_SUPPLIED PASSAGE:_
______
Lost in Music
Sean Duffy · Dzine · Erik Hanson · Nadine Robinson · Jude Tallichet
The last decade has seen a resurgence of artists working with music as inspiration, both metaphorically and conceptually. The five artists in Lost in Music draw on the history of popular music, experimental sound and installation art. This exhibition reflects a generation of artists seeking to move freely between disciplines.
Sean Duffy’s work, rooted in California conceptualism and indebted to the Los Angeles entertainment industry, synthesizes cultural critique, formal concerns and a range of media to engage audiences. His JCCC installation Waiting is a conversation between three similar objects and a potential conversation between three visitors to the gallery. Viewers are invited to sit at one of three benches and play any of seven albums provided. 96 low wattage speakers are spread out over the ceiling, their cables forming a web of tangled wire that mirrors the confused, yet somewhat organic nature of the sound presented, as well as the barrage of anonymous music which we encounter daily.
Chicago-based artist Dzine creates abstract paintings that deal with themes of sound, color, line, poetry, and identity. Dzine has worked for years straddling the boundary between art and music and continues to collaborate with an international roster of DJs and musicians. His paintings are comprised of abstract, biological, morphing forms that vibrate with intense color. Dzine’s most recent work incorporates tiny glass beads to give his work a layered and vibrant jewel-like effect.
______
_LISTED ENTRIES:_

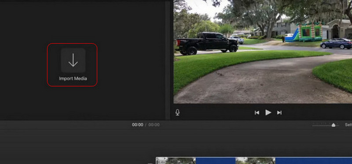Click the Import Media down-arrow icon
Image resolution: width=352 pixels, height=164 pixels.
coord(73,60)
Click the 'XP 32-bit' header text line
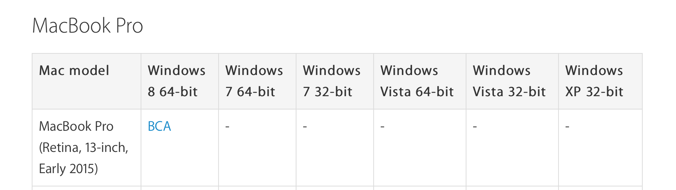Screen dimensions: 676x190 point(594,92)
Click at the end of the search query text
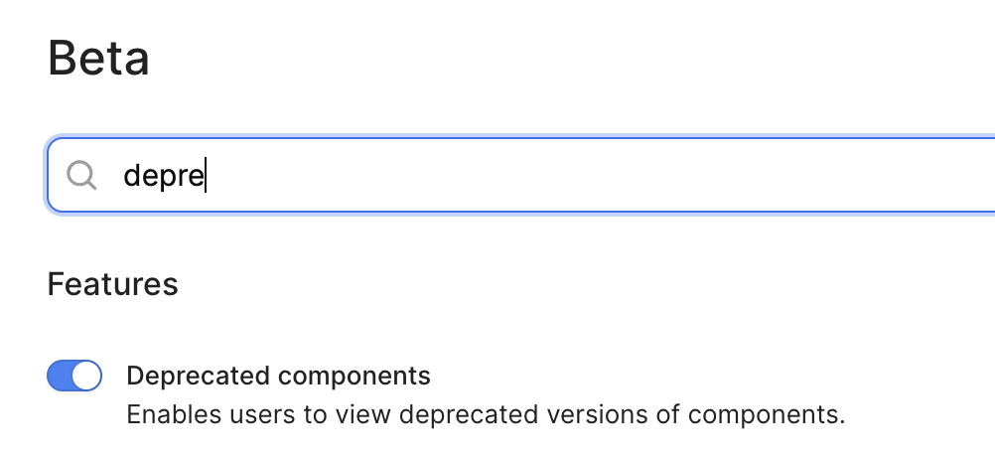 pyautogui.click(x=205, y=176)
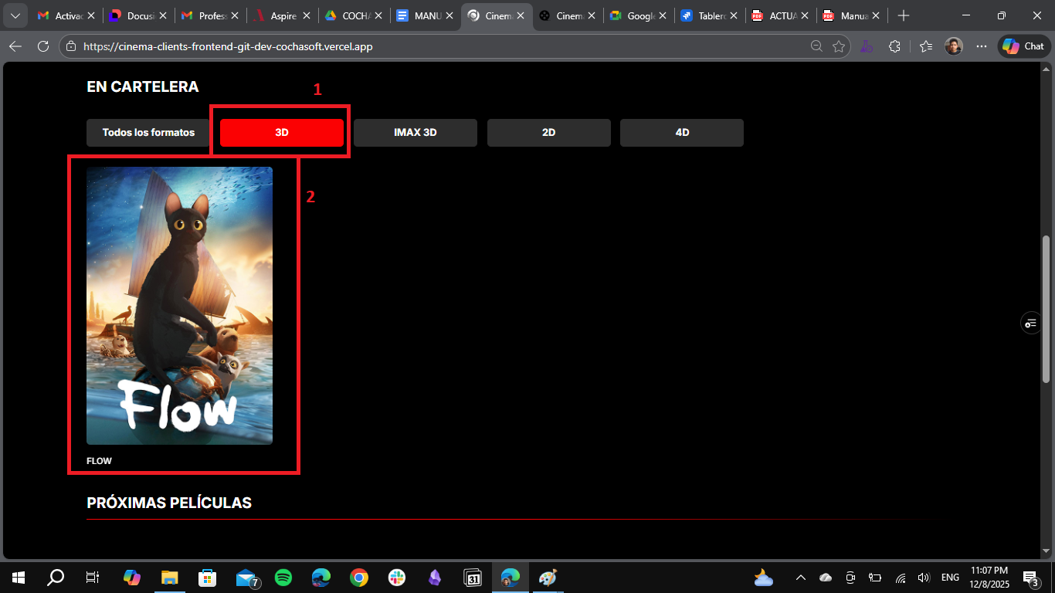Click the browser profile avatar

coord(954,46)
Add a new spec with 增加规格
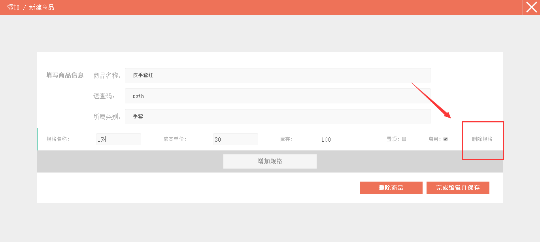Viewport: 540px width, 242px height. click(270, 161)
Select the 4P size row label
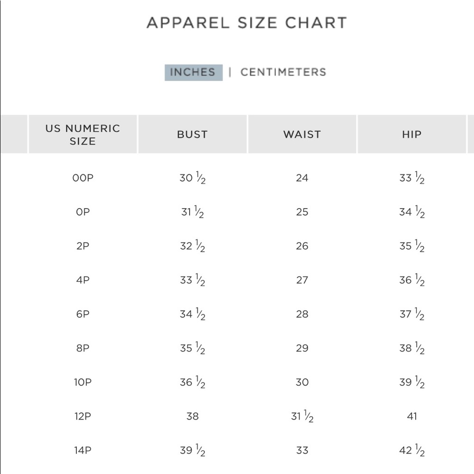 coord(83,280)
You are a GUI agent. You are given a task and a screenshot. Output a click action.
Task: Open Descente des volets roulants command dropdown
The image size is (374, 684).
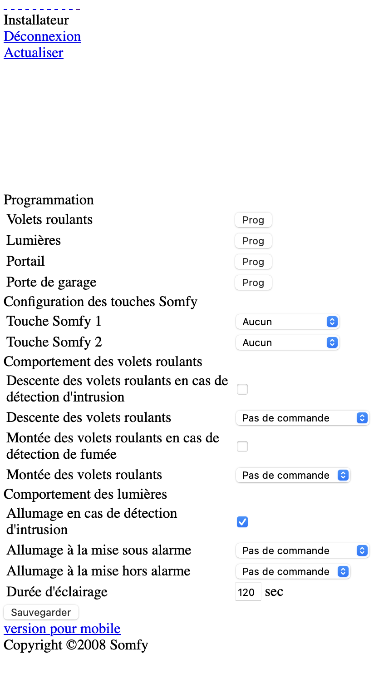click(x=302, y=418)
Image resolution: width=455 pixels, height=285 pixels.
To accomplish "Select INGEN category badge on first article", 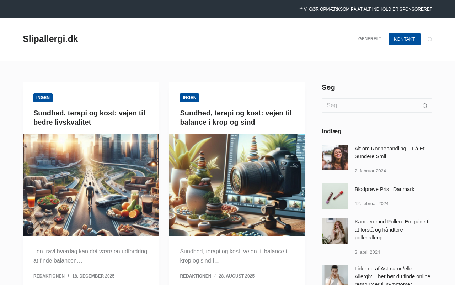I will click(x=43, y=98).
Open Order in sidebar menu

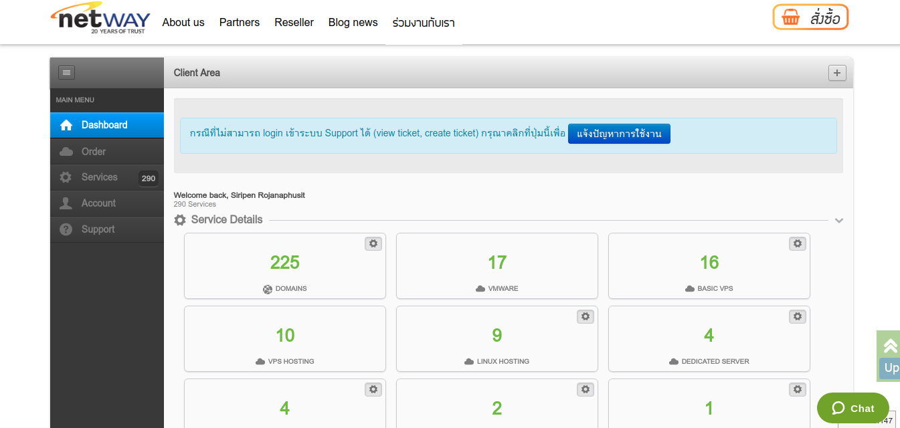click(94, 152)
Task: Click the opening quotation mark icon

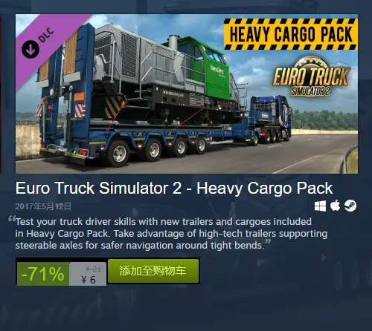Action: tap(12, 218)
______
Continue the exhibition text about Lost in Music above, starting right after its final sentence.

_EXERCISE RESPONSE:_
New York-based artist, Erik Hanson refers to pop songs and albums as personal markers, as well as the source for making sculpture. In the installation My Love Life, Hanson combines the music that he associates with past and present lovers, whom are represented by park signs. The recorded music that was influential to him during the time of their relationship is represented as birch logs made of records instead of wood at their core. Intentionally hand-crafted, Hanson’s work attempts the full embodiment of a song’s personal and collective nostalgia. Hanson will be in residence at the gallery creating an accompanying large scale (12 x 40 foot) wall mural.
Known for her large-scale sculpture and sound installations, New York-based artist Nadine Robinson has situated herself at the crossroads of the modernist canon and the African American hip-hop aesthetic. She works within a sleek and minimal vocabulary, combining hip-hop sounds, DJ equipment and unconventional materials in a way that challenges our definitions of painting, beauty and social class in post-industrial society. Big Baby Blue, Version Three is an interactive work which functions as both a sound system and a minimalist painting. Baby Blue refers to the color used on the landmark Sugar Hill Records label, which produced the first hip-hop record.
New York-based artist Jude Tallichet builds sculptures, and in some cases monuments, to architectural forms that incorporate sound or music – infusing icons of modernism with humor or subversive intentions. Here, Tallichet presents a new, silent, illuminated sculpture that hangs high from the ceiling: an upside down, pink pearlescent snare drum-set. Gendered more female than male, the drum-set (based on her own) also functions as an exalted abstract form reminiscent of early Constructivist or Kinetic sculpture. The form performs visually without being heard.
Essays by Doug Harvey, James Yood, Lia Gangitano, Paul Laster and Matt Freedman.